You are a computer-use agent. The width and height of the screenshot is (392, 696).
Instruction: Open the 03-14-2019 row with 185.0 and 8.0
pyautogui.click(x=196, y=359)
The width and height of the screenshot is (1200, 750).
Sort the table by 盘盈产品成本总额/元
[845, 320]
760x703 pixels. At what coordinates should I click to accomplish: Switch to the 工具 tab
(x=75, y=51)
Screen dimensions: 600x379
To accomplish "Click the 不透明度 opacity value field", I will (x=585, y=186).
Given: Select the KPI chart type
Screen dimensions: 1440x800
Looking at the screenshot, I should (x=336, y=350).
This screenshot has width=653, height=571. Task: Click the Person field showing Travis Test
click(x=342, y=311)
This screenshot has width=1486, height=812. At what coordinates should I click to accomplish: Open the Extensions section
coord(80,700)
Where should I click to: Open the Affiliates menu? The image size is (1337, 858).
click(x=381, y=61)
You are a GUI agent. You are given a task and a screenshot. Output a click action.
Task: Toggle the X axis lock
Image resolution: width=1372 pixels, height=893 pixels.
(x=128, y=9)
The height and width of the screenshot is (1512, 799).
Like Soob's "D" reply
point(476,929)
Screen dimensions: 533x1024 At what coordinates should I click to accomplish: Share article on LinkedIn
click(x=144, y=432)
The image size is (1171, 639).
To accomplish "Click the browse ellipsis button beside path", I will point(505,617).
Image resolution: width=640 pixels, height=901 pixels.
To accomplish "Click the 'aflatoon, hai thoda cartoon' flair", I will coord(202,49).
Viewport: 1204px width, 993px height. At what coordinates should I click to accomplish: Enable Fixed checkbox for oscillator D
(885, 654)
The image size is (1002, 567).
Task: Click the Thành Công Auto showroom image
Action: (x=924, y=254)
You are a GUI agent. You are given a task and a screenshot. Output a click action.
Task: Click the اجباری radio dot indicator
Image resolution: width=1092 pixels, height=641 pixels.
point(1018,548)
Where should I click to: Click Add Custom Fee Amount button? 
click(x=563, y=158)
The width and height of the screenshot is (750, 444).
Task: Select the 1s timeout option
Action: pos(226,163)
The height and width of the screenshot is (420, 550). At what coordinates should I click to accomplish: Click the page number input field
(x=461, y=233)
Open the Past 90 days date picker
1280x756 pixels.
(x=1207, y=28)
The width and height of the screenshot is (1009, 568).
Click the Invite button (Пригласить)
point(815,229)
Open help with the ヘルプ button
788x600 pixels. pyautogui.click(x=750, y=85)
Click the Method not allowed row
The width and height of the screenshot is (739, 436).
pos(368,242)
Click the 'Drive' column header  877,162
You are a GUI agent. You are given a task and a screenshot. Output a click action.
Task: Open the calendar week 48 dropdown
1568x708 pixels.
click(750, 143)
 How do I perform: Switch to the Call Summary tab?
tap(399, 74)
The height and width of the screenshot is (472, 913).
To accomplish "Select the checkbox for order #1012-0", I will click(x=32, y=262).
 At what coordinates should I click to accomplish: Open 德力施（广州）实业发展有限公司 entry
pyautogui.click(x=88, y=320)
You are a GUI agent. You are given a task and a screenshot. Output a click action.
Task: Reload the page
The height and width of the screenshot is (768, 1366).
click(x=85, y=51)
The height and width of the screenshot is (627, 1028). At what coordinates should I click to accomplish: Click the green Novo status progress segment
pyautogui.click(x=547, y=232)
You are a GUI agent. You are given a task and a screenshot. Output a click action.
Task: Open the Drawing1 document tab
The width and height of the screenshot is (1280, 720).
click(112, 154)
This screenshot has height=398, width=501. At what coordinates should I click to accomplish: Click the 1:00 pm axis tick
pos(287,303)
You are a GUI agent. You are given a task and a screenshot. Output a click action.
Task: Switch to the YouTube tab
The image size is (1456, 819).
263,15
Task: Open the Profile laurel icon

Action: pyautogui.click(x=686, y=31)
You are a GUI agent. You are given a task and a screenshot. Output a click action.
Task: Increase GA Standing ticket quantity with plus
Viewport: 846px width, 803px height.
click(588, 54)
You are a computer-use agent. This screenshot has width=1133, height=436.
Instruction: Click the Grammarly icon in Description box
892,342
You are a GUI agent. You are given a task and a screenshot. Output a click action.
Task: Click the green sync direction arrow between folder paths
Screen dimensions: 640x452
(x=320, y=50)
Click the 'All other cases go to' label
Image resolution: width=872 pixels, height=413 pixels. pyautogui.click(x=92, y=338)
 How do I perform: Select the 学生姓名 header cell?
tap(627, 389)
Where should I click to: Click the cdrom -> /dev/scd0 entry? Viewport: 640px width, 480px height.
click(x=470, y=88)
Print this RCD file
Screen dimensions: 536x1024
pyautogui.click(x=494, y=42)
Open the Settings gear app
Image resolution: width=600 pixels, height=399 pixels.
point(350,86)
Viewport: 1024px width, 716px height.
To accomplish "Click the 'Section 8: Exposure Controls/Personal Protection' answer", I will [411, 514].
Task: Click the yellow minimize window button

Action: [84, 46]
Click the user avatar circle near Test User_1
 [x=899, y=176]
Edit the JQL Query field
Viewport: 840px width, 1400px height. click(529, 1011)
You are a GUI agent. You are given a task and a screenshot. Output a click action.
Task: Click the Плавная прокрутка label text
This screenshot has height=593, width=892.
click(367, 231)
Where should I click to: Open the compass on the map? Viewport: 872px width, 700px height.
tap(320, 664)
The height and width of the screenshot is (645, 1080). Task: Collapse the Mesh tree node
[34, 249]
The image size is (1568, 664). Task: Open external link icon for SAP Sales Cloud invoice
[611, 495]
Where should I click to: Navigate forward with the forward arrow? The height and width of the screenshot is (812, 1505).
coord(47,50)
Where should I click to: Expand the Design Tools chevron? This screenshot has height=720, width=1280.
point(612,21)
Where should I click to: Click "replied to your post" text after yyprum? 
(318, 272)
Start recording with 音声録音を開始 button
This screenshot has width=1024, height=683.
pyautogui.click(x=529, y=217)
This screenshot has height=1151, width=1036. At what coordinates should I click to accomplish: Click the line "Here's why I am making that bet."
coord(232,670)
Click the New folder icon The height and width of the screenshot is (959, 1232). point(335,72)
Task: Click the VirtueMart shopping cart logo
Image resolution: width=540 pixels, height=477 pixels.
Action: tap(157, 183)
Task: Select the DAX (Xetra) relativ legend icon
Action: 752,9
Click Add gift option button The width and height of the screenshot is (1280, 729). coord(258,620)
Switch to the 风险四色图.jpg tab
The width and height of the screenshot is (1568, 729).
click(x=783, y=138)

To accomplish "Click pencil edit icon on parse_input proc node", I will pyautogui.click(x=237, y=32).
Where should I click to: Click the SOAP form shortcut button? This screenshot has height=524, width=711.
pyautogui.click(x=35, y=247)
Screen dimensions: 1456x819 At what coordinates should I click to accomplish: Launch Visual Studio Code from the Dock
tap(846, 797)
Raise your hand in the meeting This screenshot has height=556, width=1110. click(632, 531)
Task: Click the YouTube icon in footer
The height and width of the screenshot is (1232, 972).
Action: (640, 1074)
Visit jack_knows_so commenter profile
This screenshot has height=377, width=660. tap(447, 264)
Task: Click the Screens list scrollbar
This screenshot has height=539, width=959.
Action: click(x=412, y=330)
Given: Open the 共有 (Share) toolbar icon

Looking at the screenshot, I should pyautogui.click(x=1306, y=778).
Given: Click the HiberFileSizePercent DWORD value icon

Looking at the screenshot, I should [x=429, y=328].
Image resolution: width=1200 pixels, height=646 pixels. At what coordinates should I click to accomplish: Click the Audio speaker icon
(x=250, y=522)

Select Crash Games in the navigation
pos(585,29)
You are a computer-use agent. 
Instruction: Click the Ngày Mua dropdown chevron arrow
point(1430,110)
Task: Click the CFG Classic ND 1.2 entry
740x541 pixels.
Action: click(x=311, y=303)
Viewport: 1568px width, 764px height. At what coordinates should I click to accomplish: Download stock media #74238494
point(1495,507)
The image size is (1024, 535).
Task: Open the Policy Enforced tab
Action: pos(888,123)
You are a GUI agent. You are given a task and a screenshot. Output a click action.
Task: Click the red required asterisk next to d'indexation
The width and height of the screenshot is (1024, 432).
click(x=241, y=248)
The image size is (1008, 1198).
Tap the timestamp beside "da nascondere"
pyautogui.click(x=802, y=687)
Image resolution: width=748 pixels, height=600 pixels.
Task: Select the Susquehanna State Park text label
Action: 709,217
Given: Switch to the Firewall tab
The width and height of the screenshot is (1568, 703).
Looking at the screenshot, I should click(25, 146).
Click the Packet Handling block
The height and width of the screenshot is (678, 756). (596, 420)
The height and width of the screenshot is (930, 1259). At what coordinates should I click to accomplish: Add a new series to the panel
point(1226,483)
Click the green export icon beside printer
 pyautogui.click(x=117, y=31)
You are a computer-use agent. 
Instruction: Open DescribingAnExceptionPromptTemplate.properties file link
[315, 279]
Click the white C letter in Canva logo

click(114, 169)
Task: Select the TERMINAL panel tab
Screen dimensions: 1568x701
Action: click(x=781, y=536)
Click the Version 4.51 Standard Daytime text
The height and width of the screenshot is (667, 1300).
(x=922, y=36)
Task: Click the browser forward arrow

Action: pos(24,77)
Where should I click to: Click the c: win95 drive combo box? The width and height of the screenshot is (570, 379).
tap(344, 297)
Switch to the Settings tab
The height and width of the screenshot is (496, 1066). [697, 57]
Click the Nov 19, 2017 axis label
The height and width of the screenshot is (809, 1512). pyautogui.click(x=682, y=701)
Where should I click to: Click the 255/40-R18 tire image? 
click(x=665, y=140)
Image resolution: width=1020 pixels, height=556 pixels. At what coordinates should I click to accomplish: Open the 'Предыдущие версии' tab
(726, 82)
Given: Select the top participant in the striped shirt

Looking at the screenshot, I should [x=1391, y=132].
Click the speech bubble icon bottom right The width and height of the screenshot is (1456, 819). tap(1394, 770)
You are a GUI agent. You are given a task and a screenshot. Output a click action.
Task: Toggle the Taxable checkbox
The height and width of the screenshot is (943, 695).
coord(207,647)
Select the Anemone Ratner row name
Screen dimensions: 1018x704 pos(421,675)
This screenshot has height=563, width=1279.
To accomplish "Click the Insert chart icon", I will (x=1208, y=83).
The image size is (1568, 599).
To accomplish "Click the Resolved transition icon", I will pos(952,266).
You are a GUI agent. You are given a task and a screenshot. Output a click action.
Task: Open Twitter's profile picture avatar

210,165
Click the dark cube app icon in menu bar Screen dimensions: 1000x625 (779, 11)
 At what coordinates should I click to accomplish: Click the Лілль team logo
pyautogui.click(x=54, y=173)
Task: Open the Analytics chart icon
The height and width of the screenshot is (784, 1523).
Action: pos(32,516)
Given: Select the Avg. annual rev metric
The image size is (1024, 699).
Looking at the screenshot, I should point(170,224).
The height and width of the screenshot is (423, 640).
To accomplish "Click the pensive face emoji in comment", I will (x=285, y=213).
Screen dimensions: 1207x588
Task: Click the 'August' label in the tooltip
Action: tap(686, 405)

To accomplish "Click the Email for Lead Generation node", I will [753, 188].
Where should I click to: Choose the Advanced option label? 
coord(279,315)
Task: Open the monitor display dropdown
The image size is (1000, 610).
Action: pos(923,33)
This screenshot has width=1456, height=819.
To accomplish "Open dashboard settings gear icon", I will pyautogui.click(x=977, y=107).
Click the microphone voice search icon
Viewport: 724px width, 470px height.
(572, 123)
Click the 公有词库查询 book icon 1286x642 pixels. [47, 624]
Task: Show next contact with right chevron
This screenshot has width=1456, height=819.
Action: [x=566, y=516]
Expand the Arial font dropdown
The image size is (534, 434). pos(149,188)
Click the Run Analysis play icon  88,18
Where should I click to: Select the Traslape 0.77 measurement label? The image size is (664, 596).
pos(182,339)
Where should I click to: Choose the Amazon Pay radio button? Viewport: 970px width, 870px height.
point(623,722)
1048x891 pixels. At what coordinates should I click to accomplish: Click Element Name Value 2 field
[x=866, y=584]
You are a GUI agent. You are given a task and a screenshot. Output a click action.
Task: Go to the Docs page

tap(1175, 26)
::::::::::
**Problem details**
Repeat the lines between the one holding "Click the Run" and the one holding "[x=866, y=584]", inclusive, with -103 added to every click coordinate in the answers.

**Task answer**
Click the Run Analysis play icon  -15,-85
Where should I click to: Select the Traslape 0.77 measurement label? The image size is (664, 596).
pos(79,236)
Where should I click to: Choose the Amazon Pay radio button? Viewport: 970px width, 870px height.
point(520,619)
1048x891 pixels. At what coordinates should I click to accomplish: Click Element Name Value 2 field
[x=763, y=481]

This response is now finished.